**Exercise**
Your answer should hold every line of the records below that contains the string "next".
-------- Data for the task --------
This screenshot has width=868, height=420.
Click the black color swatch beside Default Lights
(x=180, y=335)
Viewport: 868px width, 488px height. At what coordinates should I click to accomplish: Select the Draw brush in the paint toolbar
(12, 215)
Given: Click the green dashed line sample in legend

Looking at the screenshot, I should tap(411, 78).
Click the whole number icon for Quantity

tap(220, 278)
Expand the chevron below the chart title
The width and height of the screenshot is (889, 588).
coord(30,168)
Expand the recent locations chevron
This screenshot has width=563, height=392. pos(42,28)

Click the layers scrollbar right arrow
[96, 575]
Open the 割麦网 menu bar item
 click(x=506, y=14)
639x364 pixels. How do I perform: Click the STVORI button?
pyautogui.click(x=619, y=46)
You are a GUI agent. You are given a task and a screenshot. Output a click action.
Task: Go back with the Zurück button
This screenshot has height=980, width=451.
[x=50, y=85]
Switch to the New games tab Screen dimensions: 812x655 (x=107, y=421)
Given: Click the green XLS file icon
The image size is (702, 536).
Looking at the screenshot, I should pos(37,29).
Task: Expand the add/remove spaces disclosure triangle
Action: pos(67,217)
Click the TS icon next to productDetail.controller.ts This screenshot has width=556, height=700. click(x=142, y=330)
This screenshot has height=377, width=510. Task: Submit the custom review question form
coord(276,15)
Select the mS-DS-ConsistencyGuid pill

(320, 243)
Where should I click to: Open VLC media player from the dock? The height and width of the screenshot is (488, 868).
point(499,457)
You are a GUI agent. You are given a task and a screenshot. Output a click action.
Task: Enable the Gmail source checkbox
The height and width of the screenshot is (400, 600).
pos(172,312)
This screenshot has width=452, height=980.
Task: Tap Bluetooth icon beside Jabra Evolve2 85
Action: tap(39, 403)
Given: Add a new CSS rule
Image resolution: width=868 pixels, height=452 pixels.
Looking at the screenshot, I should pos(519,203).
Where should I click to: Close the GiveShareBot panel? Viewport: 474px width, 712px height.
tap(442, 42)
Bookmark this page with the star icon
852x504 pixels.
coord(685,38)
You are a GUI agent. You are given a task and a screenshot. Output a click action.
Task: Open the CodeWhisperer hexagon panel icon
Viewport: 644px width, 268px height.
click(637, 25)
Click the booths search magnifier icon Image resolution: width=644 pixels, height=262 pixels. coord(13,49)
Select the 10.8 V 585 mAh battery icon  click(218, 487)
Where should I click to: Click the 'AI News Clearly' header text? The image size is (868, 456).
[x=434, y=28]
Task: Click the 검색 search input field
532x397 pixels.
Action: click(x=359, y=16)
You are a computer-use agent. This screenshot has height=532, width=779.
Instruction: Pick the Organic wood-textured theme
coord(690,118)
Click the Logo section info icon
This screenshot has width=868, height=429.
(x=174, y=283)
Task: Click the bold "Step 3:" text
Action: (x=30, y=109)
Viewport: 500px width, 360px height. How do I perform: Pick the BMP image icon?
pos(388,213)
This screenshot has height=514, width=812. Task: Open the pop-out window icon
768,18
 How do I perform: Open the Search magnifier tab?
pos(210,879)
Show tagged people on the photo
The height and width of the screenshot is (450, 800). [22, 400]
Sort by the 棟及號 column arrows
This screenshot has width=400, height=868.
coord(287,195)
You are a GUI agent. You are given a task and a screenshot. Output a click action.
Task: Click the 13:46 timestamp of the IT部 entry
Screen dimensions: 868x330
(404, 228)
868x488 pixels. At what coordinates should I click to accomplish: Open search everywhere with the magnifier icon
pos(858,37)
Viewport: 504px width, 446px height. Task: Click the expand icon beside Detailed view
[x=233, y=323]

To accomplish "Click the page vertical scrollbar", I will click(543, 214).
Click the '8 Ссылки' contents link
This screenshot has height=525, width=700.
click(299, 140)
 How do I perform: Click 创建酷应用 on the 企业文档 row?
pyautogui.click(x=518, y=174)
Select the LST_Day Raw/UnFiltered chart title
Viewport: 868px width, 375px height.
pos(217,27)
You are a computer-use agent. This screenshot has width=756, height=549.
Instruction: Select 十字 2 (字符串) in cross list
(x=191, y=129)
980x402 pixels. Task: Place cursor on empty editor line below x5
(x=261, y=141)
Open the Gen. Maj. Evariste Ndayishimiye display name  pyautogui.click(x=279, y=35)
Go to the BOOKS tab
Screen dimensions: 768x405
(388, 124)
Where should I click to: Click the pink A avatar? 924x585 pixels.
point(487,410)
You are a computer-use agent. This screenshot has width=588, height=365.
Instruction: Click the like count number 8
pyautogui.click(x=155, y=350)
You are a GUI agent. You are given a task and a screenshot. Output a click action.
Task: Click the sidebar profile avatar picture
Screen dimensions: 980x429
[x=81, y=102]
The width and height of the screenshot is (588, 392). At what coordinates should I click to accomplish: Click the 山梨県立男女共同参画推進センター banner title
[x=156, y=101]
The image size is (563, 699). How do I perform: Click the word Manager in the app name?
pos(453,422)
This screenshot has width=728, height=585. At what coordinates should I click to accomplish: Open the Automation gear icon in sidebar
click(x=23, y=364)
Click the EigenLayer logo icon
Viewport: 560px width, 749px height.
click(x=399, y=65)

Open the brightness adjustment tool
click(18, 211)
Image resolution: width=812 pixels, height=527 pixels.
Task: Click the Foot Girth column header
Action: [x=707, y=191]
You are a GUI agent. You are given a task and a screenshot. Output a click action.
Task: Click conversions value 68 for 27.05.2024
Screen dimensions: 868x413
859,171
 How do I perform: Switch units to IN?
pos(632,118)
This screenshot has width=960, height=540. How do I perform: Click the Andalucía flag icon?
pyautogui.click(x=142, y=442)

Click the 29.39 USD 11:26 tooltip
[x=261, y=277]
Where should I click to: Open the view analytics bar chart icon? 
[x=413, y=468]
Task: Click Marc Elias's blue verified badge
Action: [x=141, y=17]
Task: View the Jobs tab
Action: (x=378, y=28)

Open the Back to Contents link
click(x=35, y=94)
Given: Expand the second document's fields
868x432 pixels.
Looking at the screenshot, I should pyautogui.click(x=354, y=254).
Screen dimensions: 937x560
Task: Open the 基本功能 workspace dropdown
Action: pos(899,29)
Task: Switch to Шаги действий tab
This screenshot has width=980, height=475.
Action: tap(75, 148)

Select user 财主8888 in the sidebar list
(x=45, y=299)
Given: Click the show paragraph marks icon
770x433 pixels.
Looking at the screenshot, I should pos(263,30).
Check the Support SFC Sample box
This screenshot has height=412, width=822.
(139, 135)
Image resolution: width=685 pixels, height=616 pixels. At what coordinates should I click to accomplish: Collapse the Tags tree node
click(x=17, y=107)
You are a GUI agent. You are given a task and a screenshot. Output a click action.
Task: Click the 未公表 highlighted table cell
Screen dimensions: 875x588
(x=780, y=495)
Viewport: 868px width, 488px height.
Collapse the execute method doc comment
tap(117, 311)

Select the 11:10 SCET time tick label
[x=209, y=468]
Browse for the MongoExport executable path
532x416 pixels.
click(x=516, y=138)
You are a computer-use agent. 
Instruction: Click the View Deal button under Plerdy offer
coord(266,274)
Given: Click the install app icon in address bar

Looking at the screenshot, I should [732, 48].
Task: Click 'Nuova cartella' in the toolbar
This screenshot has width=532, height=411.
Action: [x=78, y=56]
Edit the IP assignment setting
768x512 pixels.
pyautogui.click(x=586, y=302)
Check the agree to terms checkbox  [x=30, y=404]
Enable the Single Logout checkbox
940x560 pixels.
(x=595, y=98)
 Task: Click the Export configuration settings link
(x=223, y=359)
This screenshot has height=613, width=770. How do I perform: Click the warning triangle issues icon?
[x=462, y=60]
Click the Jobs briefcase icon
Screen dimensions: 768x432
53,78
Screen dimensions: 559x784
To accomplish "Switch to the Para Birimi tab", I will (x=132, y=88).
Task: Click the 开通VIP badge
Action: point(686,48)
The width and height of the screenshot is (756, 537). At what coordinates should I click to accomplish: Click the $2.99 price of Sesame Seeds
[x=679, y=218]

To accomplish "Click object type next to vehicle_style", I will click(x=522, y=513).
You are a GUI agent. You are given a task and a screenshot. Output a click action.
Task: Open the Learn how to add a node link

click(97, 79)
--------
**Final answer**
Click the TS icon next to productDetail.controller.ts This screenshot has width=556, height=700. click(x=142, y=330)
To accomplish "Click object type next to vehicle_style", I will click(x=522, y=513).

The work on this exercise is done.